[Data shown — start]

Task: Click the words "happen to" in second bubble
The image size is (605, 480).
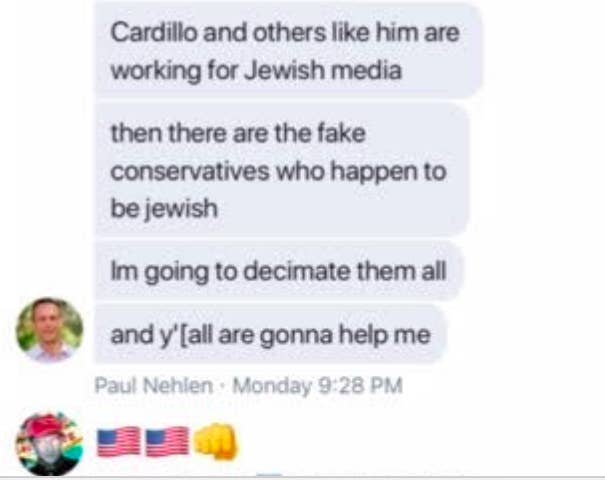Action: click(388, 172)
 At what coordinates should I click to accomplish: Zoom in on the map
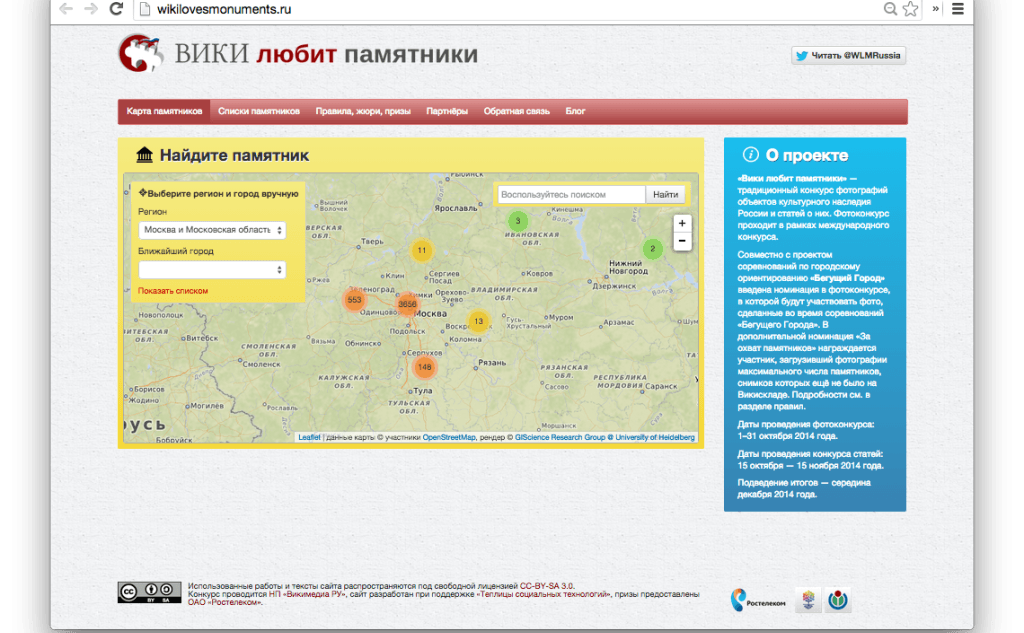682,223
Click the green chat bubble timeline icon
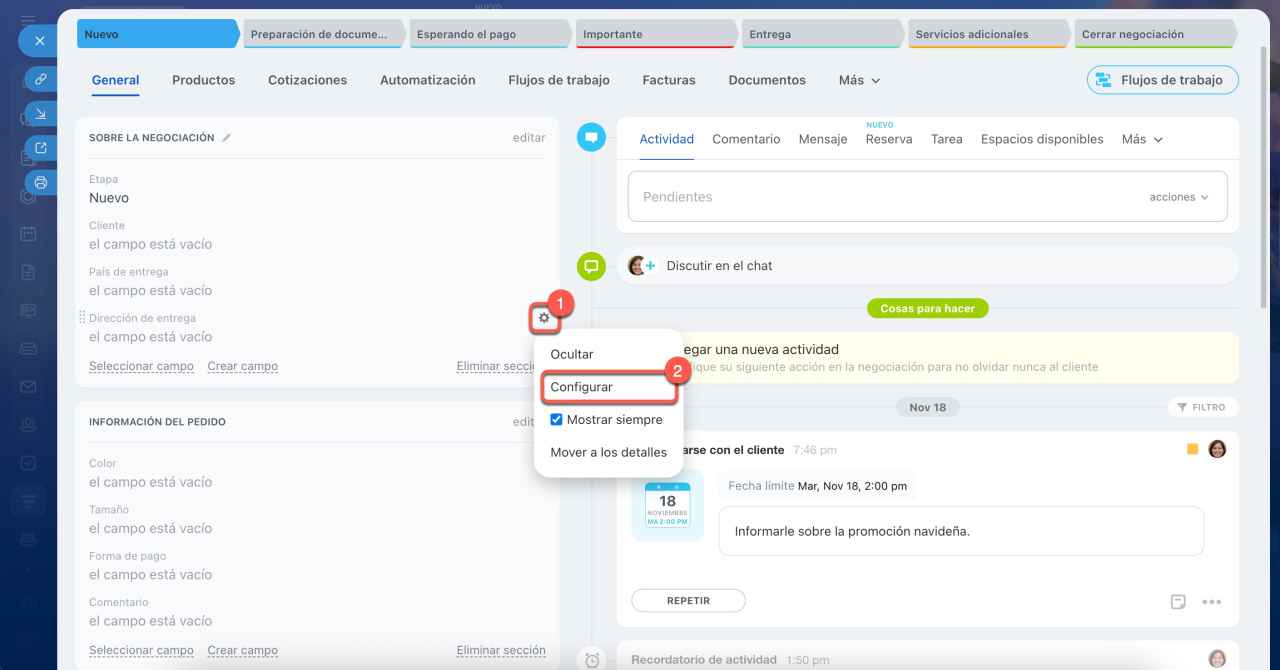Image resolution: width=1280 pixels, height=670 pixels. pos(591,266)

[Data shown — finish]

**Exercise goal**
Write out the lines from the line with "The image size is (605, 480)." through the end of the records exactly; do not include pictures or any other lines.

**Result for this exercise**
The image size is (605, 480).
Action: click(388, 172)
 At what coordinates should I click to accomplish: Zoom in on the map
682,223
Click the green chat bubble timeline icon
Image resolution: width=1280 pixels, height=670 pixels. pos(591,266)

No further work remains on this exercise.